Simulation of PV-Based EV Charging Station with Five-Level Inverter
- lms editor
- 12 minutes ago
- 4 min read
👋 Introduction
MATLAB/Simulink model of an EV charging station integrated with a renewable energy system (PV) and the single-phase grid. In this setup, the PV system is connected to the grid using a two-stage conversion (Boost Converter + Five-Level Multilevel Inverter) and it supports two EV charging units, each charging at 5 kW.
🧩 System Overview
This EV charging station model includes:
☀️ Solar PV Array (10 kW)
⬆️ Boost Converter with P&O MPPT
🔋 DC-Link Voltage Regulation (400 V)
🔄 Five-Level Multilevel Inverter + LCL Filter
🌐 Single-phase Grid (230 V, 50 Hz)
🏠 Local Home Load (2 kW)
🚗🚗 Two EV Batteries (each with bidirectional converter)
🔁 Energy management between PV and Grid
The system can operate in both directions:✅ If PV power is available → PV charges EV batteries✅ If PV power is low/zero → Grid supplies power to charge EV batteries
☀️ PV Array Design and Ratings
The PV array is sized for 10 kW charging station operation.
🔹 PV configuration
Series modules: 6
Parallel strings: 5
Single panel rating: 350 W
🔹 Panel parameters at MPP
⚡ VMPP: 43 V
🔌 IMPP: 8.13 A
🔹 PV array performance
🌞 At 1000 W/m² → ≈ 10.48 kW
🌤️ At 500 W/m² → ≈ 5.19 kW
☁️ At 100 W/m² → ≈ 1 kW
This PV array is suitable for building rooftop EV charging applications such as multi-storey apartment charging hubs.
🔋 DC-Link Requirement (Why Boost Converter?)
At 1000 W/m², the PV array voltage is around 258 V, but to connect with a 230 V RMS grid, the inverter needs a higher DC-link voltage.
📌 Grid voltage
RMS: 230 V
Peak: 325 V
✅ Recommended DC-link voltage: ~400 V
So the PV voltage must be boosted:🔺 258 V → 400 VThis is achieved using a boost converter controlled by MPPT.

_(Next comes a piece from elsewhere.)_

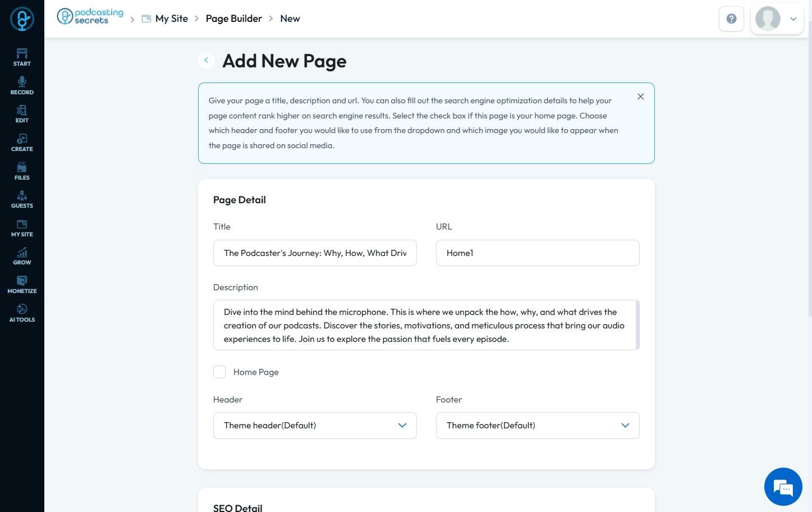Click the back arrow beside Add New Page

point(207,60)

⬆️ Stage 1: Boost Converter with P&O MPPT
The first conversion stage consists of a boost converter controlled by the P&O MPPT algorithm.
🧠 P&O MPPT Working
📥 Inputs:
PV voltage (Vpv)
PV current (Ipv)
📤 Output:
Reference voltage (Vref)
The MPPT logic:
Calculates PV power
Computes ΔV and ΔP
Applies four P&O rules
Updates Vref continuously
🎛️ Voltage Control for Boost Converter
Vref is compared with Vpv
Error processed using PI controller
PI output gives duty cycle
Duty compared with carrier waveform → PWM pulses
PWM controls boost converter switch
✅ Outcome:
Maximum PV power extraction
DC-link voltage regulated near 400 V
🔄 Stage 2: Five-Level Multilevel Inverter for Grid Connection
The second stage is a hybrid five-level multilevel inverter connected to the grid through an LCL filter.
🔹 Features:
Only five switches (S1–S5)
Produces five voltage levels:
+Vdc
+Vdc/2
0
−Vdc/2
−Vdc
✅ Advantages:
Reduced harmonics
Lower switching losses
Better power quality
🎛️ Inverter Control Strategy (PI + PR + PLL)

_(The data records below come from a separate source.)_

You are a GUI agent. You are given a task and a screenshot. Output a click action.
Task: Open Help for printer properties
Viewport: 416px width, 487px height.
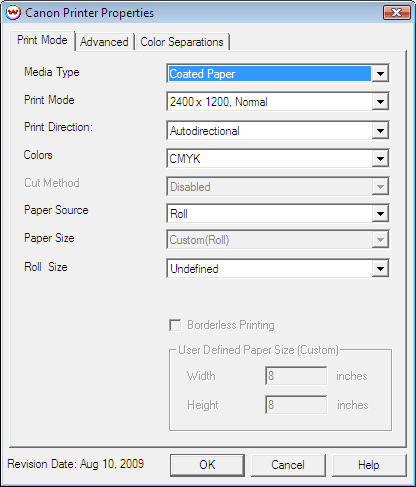(369, 465)
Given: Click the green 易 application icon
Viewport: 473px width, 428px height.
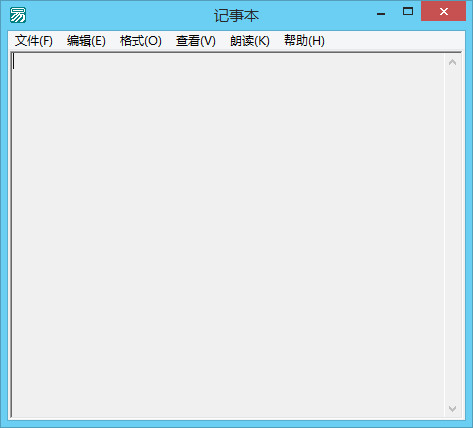Looking at the screenshot, I should 18,15.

🔹 DC-Link Voltage Control (Outer loop)
DC-link voltage compared with 400 V
Error processed using PI controller
Output gives current reference magnitude
🔹 Grid Synchronization using PLL
Grid voltage measured
PLL generates ωt
Produces sin(ωt) / cos(ωt)
🔹 Current Control using PR Controller (Inner loop)
Reference current waveform created using sin(ωt)
Compared with actual inverter current
Error processed via PR controller
Controller output added with grid voltage and normalized by Vdc
Generates modulation index → switching pulses for five-level inverter
✅ Ensures:
Synchronization with grid
Accurate current injection/absorption
Stable DC-link regulation
🏠 Local Home Load Integration
A local load is connected at the grid point:
🏠 Load rating: 2 kW
Voltage: 230 V RMS
Frequency: 50 Hz
This represents a real-life home/building load that must be supplied while EV charging continues.
🚗🚗 EV Battery Charging System (Two Chargers)
Two EV battery packs are included:
🔋 Battery voltage: 240 V
🔋 Capacity: 200 Ah (as per your model)
Each EV has a bidirectional DC–DC converter
⚡ Charging Power Reference
Each EV is charged at:
5 kW
Reference current is computed as:
Iref = 5 kW / Battery Voltage
🎛️ EV Charging Control (Current Control Mode)
For each EV:
Battery current compared with Iref
Error processed via PI controller
PWM pulses generated
Pulses drive the bidirectional converter switches
✅ Result:
Each EV battery charges at constant 5 kW, whenever power is available
🌦️ Irradiance Variation and Energy Management
Irradiance is varied in steps:
1000 → 500 → 100 → 500 → 1000 W/m²(at different times like 0.5 s, 1.5 s, 2 s as per your script)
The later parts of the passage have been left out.